Give back the entries exactly, ending with the "This screenshot has height=744, width=1382." line.

Exercise data Start Marker

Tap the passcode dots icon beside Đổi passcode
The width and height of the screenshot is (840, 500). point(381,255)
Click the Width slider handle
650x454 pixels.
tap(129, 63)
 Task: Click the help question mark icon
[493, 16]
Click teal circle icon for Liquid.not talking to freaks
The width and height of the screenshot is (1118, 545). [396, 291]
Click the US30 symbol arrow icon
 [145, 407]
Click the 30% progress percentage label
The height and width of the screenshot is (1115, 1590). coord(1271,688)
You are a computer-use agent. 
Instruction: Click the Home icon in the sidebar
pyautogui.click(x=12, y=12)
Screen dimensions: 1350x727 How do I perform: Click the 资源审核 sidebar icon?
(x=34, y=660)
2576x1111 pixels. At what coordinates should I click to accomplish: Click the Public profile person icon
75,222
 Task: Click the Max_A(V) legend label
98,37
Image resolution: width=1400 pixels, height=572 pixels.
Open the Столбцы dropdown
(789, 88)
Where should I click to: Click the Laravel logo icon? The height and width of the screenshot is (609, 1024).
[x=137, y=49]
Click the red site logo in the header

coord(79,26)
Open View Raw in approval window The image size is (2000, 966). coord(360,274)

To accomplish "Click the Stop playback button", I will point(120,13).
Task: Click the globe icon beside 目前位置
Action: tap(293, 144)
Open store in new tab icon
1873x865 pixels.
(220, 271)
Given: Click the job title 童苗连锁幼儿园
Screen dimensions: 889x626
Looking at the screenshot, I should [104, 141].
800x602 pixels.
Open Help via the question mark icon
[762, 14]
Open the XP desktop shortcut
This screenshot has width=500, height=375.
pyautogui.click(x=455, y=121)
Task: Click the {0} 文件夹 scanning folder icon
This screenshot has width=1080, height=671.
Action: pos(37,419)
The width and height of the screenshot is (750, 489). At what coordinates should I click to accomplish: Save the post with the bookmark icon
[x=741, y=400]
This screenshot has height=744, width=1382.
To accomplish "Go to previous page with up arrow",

Exercise data End Marker

Answer =
Tap the passcode dots icon beside Đổi passcode
The width and height of the screenshot is (840, 500). point(381,255)
Click the Width slider handle
650x454 pixels.
tap(129, 63)
 Task: Click the help question mark icon
[493, 16]
Click teal circle icon for Liquid.not talking to freaks
The width and height of the screenshot is (1118, 545). [396, 291]
Click the US30 symbol arrow icon
 [145, 407]
Click the 30% progress percentage label
The height and width of the screenshot is (1115, 1590). coord(1271,688)
You are a computer-use agent. 
Instruction: Click the Home icon in the sidebar
pyautogui.click(x=12, y=12)
Screen dimensions: 1350x727 How do I perform: Click the 资源审核 sidebar icon?
(x=34, y=660)
2576x1111 pixels. At what coordinates should I click to accomplish: Click the Public profile person icon
75,222
 Task: Click the Max_A(V) legend label
98,37
Image resolution: width=1400 pixels, height=572 pixels.
Open the Столбцы dropdown
(789, 88)
Where should I click to: Click the Laravel logo icon? The height and width of the screenshot is (609, 1024).
[x=137, y=49]
Click the red site logo in the header

coord(79,26)
Open View Raw in approval window The image size is (2000, 966). coord(360,274)

To accomplish "Click the Stop playback button", I will point(120,13).
Task: Click the globe icon beside 目前位置
Action: tap(293, 144)
Open store in new tab icon
1873x865 pixels.
(220, 271)
Given: Click the job title 童苗连锁幼儿园
Screen dimensions: 889x626
Looking at the screenshot, I should [104, 141].
800x602 pixels.
Open Help via the question mark icon
[762, 14]
Open the XP desktop shortcut
This screenshot has width=500, height=375.
pyautogui.click(x=455, y=121)
Task: Click the {0} 文件夹 scanning folder icon
This screenshot has width=1080, height=671.
Action: pos(37,419)
The width and height of the screenshot is (750, 489). At what coordinates should I click to accomplish: Save the post with the bookmark icon
[x=741, y=400]
This screenshot has height=744, width=1382.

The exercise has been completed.